司法書士には弁護士会照会にあたる制度がない

弁護士会照会とは弁護士法23条の2に定められた制度で、弁護士会を通して関係者に回答報告を求めることです。弁護士会照会に対しては「一般的に回答義務がある」と最高裁も言っています。個人情報保護がうるさい昨今において、非常に強力な情報収集手段なのです。

司法書士には、これにあたる制度がありません。この点は、証拠収集だけでなく、勝訴した後の執行(お金の回収)においても不利になります。

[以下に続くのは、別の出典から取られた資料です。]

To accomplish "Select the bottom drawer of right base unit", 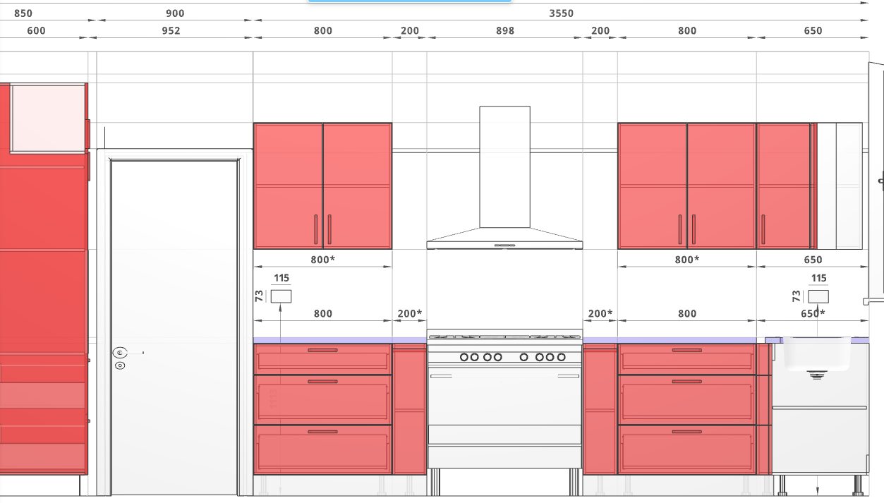I will tap(686, 449).
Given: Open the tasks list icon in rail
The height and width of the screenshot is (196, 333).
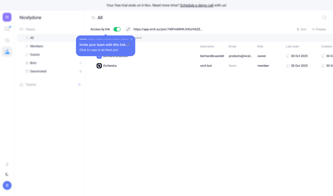Looking at the screenshot, I should point(7,40).
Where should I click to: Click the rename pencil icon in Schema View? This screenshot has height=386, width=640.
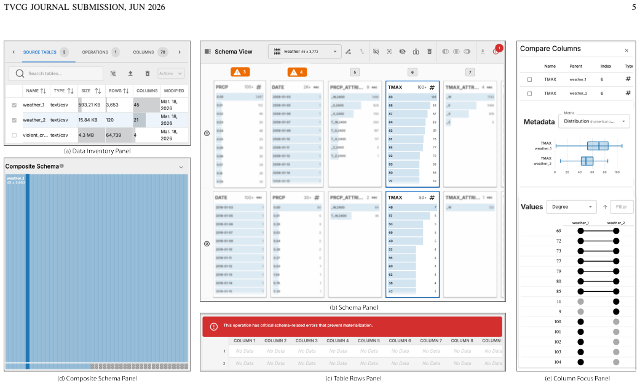(348, 52)
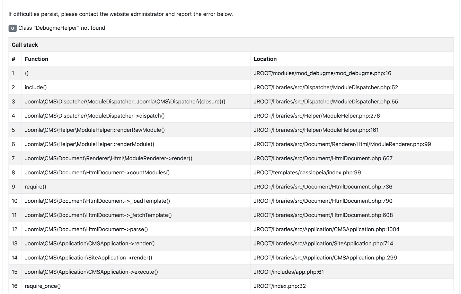Viewport: 461px width, 294px height.
Task: Select the include() entry in row 2
Action: point(36,87)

例えば、貸した金を返せと訴訟を起こして勝訴したとしても、実際にお金を回収するには、どの銀行のどの支店にある預金を差し押さえるのか指定する必要があります。普通は相手がどこに口座を開設しているかなんてわかりませんし、銀行に聞いても個人情報なので教えてくれません。ところが、弁護士会照会を使えば銀行に回答を求めることができるのです。少し前までは支店まで指定して照会する必要がありましたが、最近メガバンクやゆうちょは全店照会に応じてくれるようになったそうです。つまり、支店までわからなくても「おたくの銀行に口座はありますか?あるなら支店と残高を教えてください」と照会できるのです。

司法書士も一定の認定を受けた者(認定司法書士)は訴訟代理人になることができます(ただし、簡易裁判所における訴額140万円以下の事件に限る)が、受任する際は弁護士に依頼した場合に比べ上記のようなデメリットがあることを依頼者にきちんと説明するべきです。

まあ弁護士会照会もタダじゃないですけどね。。